You don't need it, but if you have it installed it the dhcp clients assume it has been configured correctly.

 *Quote:*   

> 
> 
> And another thing (sorry for combining theses threads):
> 
> Client:
> ...

 

Simple, don't define a local resolver

If you have nameserver 127.0.0.1 then it means you're offloading local dns from libc to something more powerful. I use dnsmasq myself on my laptop.

 *Quote:*   

> 
> 
> server_ip works with 127.0.0.1, and any on the server. But the client always receives 127.0.0.1. When I write 192.168.0.1 or my external IP to the server_ip it doesn't work anymore.

 

Well, post your /etc/conf.d/net config then.

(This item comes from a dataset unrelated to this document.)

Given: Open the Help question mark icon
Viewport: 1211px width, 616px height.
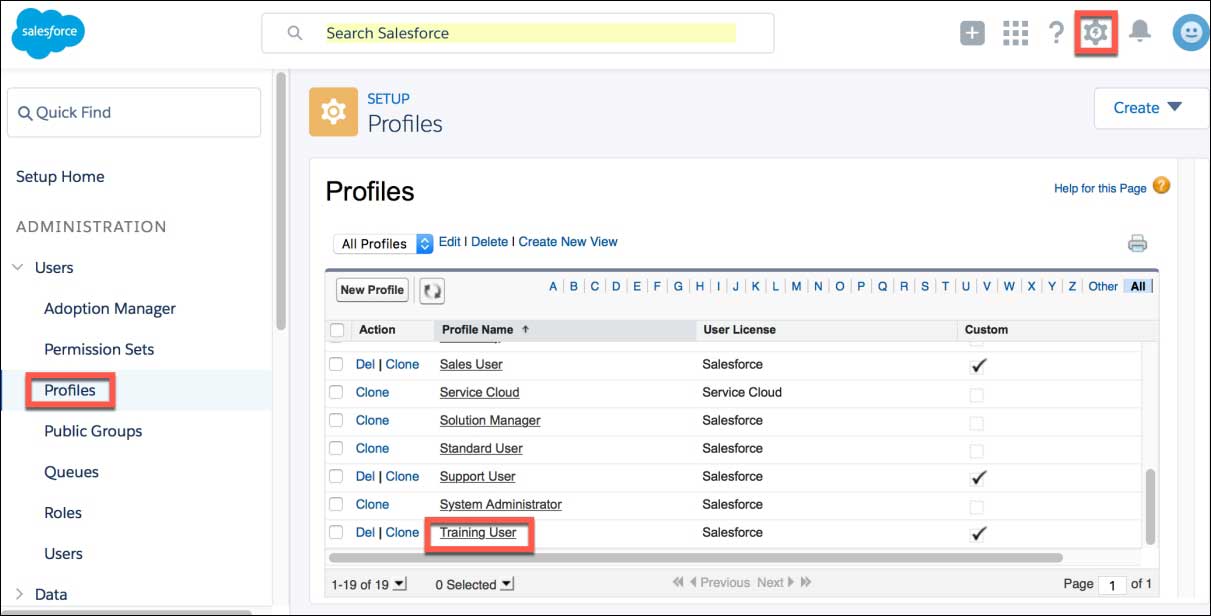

No client should ever receive 127.0.0.1, but may force it locally which is probably the case.

----------

## musv

 *UberLord wrote:*   

> Well, post your /etc/conf.d/net config then.

 

dhcpd.conf (Server) and /etc/conf.d/net (client) are the ones from my first post. 

Searching the net I found this one:

http://www.mail-archive.com/debian-bugs-dist@lists.debian.org/msg396160.html

Ok, the posted patch only touches the init-script and resolvconf on Debian but maybe it's the same problem. 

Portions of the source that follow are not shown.